What I hope to do is stand on the shoulders of these giants - otherwise I'd have to dodge between their feet. What I mean is that, with giants striding the land - you're going to be either scurrying to avoid what they've done, copying them, or climbing onto their shoulders to learn from them and hopefully then move on to your own approach. I hope to learn from their techniques rather than copy their style - though I assume some of that style will come along with the techniques in the beginning. I have no problem with that as long as it doesn't persist - after all, Jeff Jones learned to paint by copying Frank's style and then developed his own, becoming an amazing and unique talent.

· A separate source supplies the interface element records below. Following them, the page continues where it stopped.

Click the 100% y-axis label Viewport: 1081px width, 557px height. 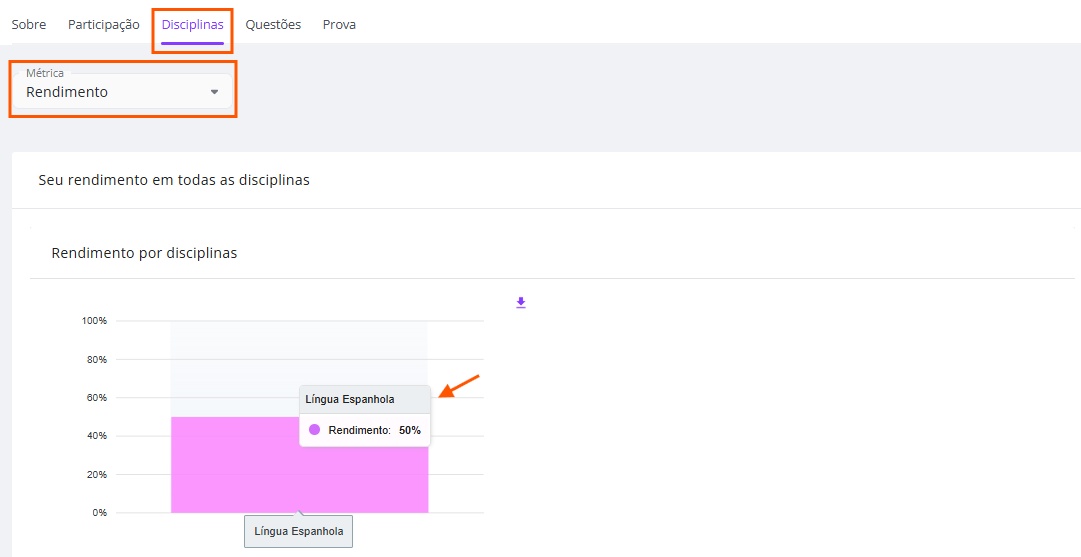(94, 321)
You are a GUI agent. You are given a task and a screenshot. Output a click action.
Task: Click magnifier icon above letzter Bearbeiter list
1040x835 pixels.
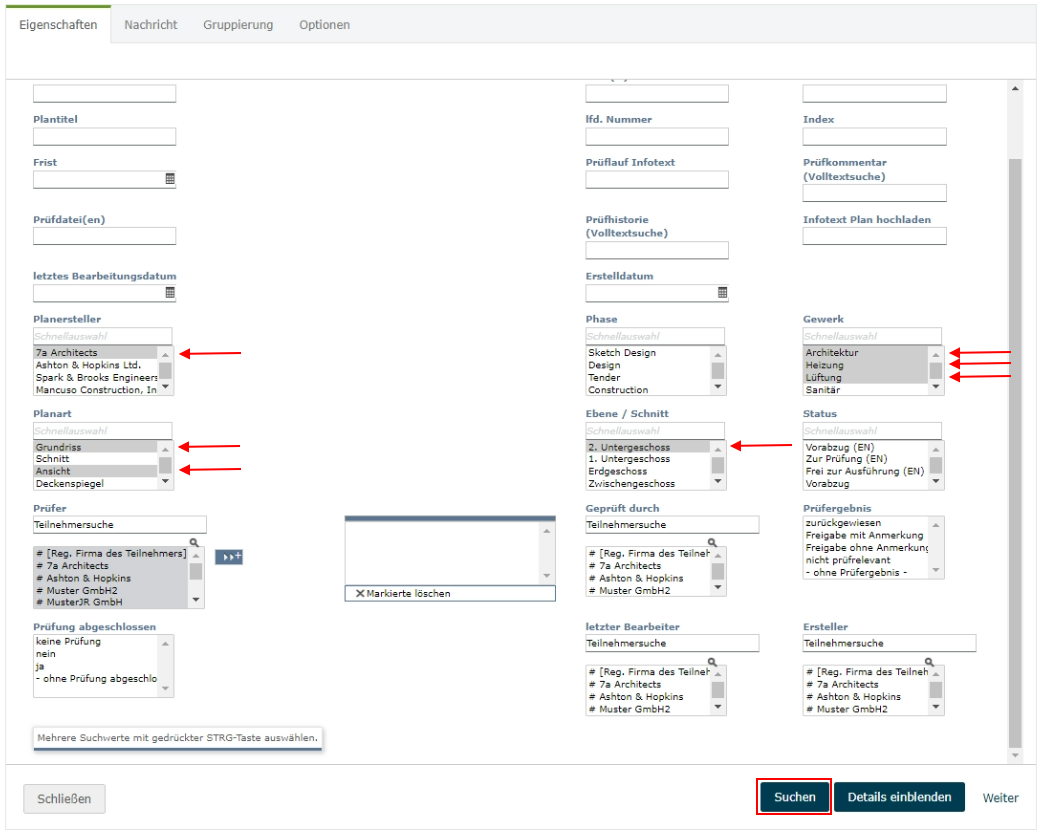[712, 661]
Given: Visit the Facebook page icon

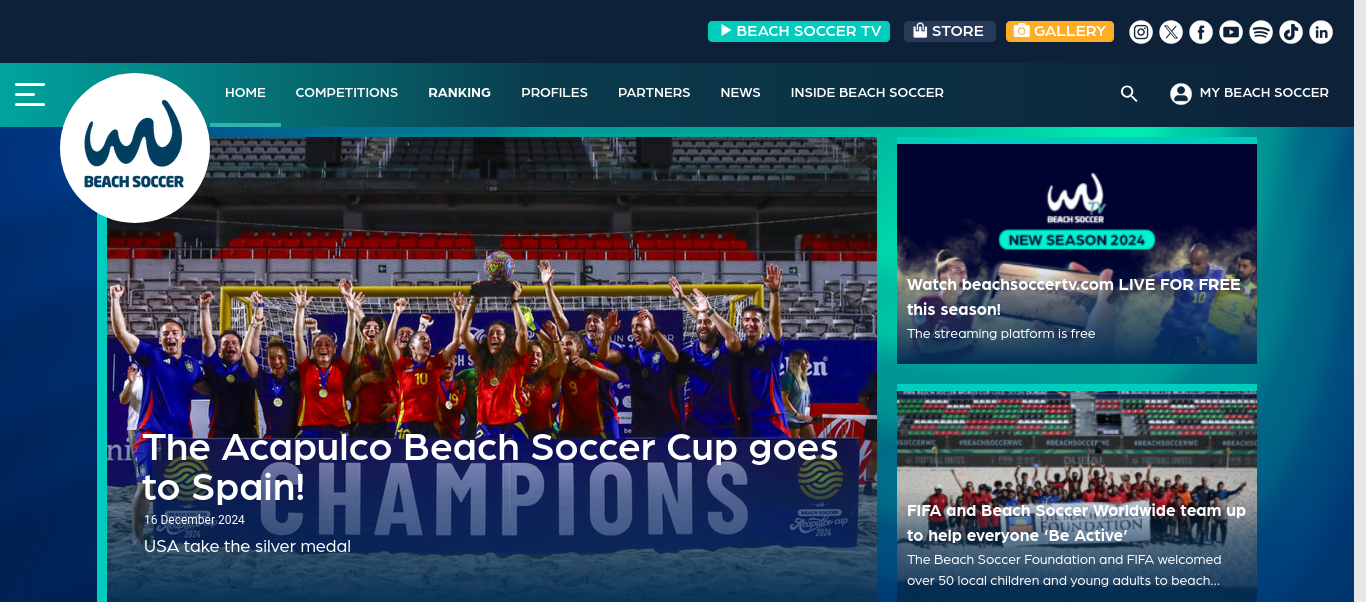Looking at the screenshot, I should click(x=1201, y=32).

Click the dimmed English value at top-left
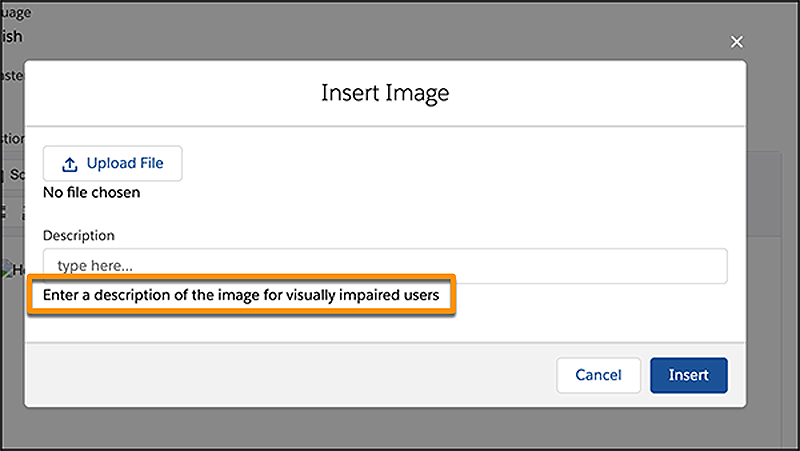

I don't want to be Frazetta - he was the ultimate alpha male; his men were brutal and his women were either prizes to be won by savage swordplay, fierce warriors themselves,  or sorceresses to be feared. Jones was his less masculine counterpart -  his figures whether male or female were graceful and elegant - I believe his sexual identity was already expressing itself through his art before he decided to finalize the deal by undergoing transgender surgery later in life and changing his name to Catherine Jeffrey Jones. I believe there's room between them, or perhaps off to the side somewhere - for another artist interested in the same type of techniques and the stellar results they create, which stand head and shoulders above the vast majority of more mundane and safer fantasy illustration techniques - mostly stiff and awkward - pneumatic figures standing in realistically depicted landscapes playing dress-up. The alla prima technique, with figure and environment carved in bold aggressive brushstrokes from the whole cloth, and only after (and in service to) a nearly abstract composition - makes for paintings that resemble the classical art of antiquity, but with far more verve and power - much more engaging to a modern audience.


  1. Hi Mike! First of all a late congratulations from me for your decision about advancing your oil painting skills. I wanted to start with your first post here. Again very informal posts here about the art you are doing. I like how you go deep into what you are doing, explain the style you are after and the way you choose to advance. Good luck my friend!

  2. Thank you!! I do tend to write a lot, don't I? Lol!!